Fatty acid synthesis is the metabolic process where organisms create fatty acids from precursor molecules. This is a fundamental pathway, serving as a primary method for long-term energy storage. The fatty acids produced are also structural components of cell membranes, which enclose every cell and its internal organelles. When the body has more energy than it needs for immediate use, it converts excess carbohydrates and proteins into fatty acids that are then stored as triglycerides.
Prerequisites for Synthesis
Fatty acid synthesis primarily takes place in the cytoplasm, the gel-like substance filling the cell. The main building block for this process is a two-carbon molecule called acetyl-CoA. However, most acetyl-CoA is generated inside the mitochondria through the breakdown of carbohydrates and fats. The inner mitochondrial membrane is impermeable to acetyl-CoA, preventing it from directly exiting to the cytoplasm where synthesis occurs.
To overcome this barrier, the cell uses a transport system known as the citrate shuttle. Inside the mitochondrion, acetyl-CoA combines with oxaloacetate to form citrate. A specific transporter protein then moves the newly formed citrate across the mitochondrial membrane and into the cytoplasm. Once there, the process is reversed by an enzyme called ATP-citrate lyase, which cleaves the citrate molecule to release the original acetyl-CoA and oxaloacetate, a reaction that requires energy from one ATP molecule.
The Initial and Committed Step
With acetyl-CoA present in the cytoplasm, the first chemical reaction of fatty acid synthesis can begin. This initial step is the point of no return for the pathway. Before the acetyl-CoA units can be linked together, they must be chemically activated by an enzyme named Acetyl-CoA Carboxylase, or ACC.
The reaction catalyzed by ACC converts acetyl-CoA into a three-carbon molecule called malonyl-CoA. This is achieved by adding a carboxyl group to acetyl-CoA, a reaction that requires both biotin and energy from an ATP molecule. This conversion is considered the “committed step” in fatty acid synthesis because once malonyl-CoA is formed, it is designated for creating fatty acids.
The Elongation Cycle
The core of fatty acid synthesis is a cyclical process that builds the fatty acid chain two carbons at a time, managed by a multi-enzyme complex called Fatty Acid Synthase (FAS). The process begins with an acetyl-CoA molecule priming the FAS complex, after which malonyl-CoA molecules serve as the source for all subsequent two-carbon additions. Each elongation cycle involves four distinct chemical reactions.
- Condensation: A malonyl-CoA molecule attaches to the growing chain, releasing one molecule of carbon dioxide. Only two of its three carbons are added.
- Reduction: A part of the growing chain is reduced using an electron donor molecule called NADPH.
- Dehydration: A molecule of water is removed to create a double bond.
- Reduction: A second reduction, also requiring NADPH, removes the double bond, resulting in a saturated carbon chain that is two carbons longer.
This four-step sequence repeats until the final fatty acid is formed, which for the primary product is seven times.

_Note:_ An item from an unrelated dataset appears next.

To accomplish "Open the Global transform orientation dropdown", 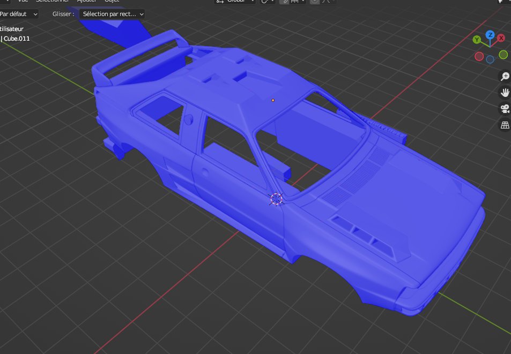I will tap(236, 2).

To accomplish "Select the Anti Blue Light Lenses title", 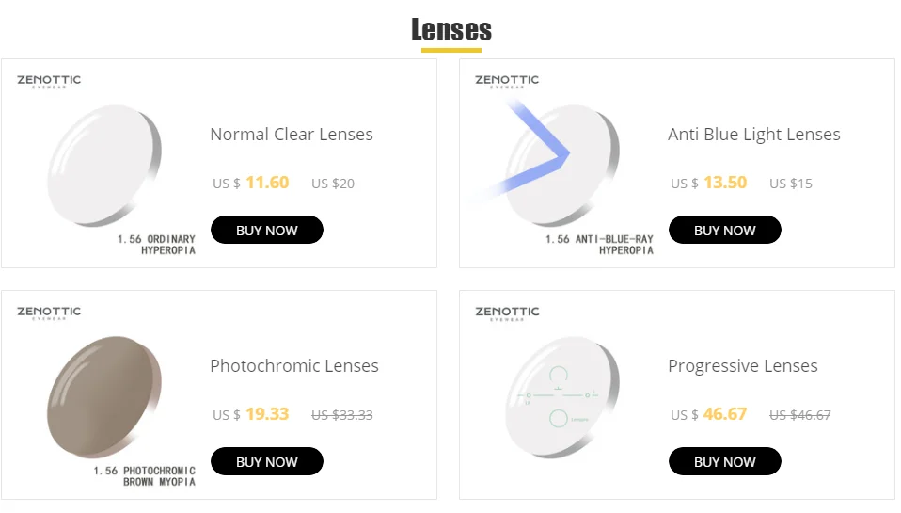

Final Product and Further Modifications
The elongation cycles continue until a 16-carbon fatty acid known as palmitate, the primary product of the Fatty Acid Synthase complex, is formed. The completed palmitate chain is then released from the FAS enzyme, concluding the main synthesis pathway.
Although palmitate is the principal fatty acid synthesized, it serves as a precursor for other types of fatty acids. Cells contain other enzymes, located in areas like the endoplasmic reticulum, that can further modify palmitate. These enzymes can perform elongation reactions to create fatty acids longer than 16 carbons. They can also introduce double bonds through desaturation, creating unsaturated fatty acids with different physical properties and biological roles.
Regulating the Synthesis Pathway
The rate of fatty acid synthesis is tightly controlled to match the cell’s energy needs. This regulation focuses on Acetyl-CoA Carboxylase (ACC), the enzyme that catalyzes the committed step of the pathway. The cell uses two main strategies to control ACC activity: allosteric regulation and hormonal signals.
Allosteric regulation provides rapid, local control. The ACC enzyme is activated by citrate; high levels signal that building blocks and energy are abundant. Conversely, the enzyme is inhibited by long-chain fatty acids, the final products of the pathway. This product inhibition ensures that synthesis shuts down when enough fatty acids have been produced.
Hormonal regulation adjusts fatty acid synthesis in response to the body’s overall energy status. After a meal, high blood glucose prompts the pancreas to release insulin, which activates ACC to promote fat storage. During fasting or stress, hormones like glucagon and epinephrine are released, which inhibit ACC to conserve energy and glucose.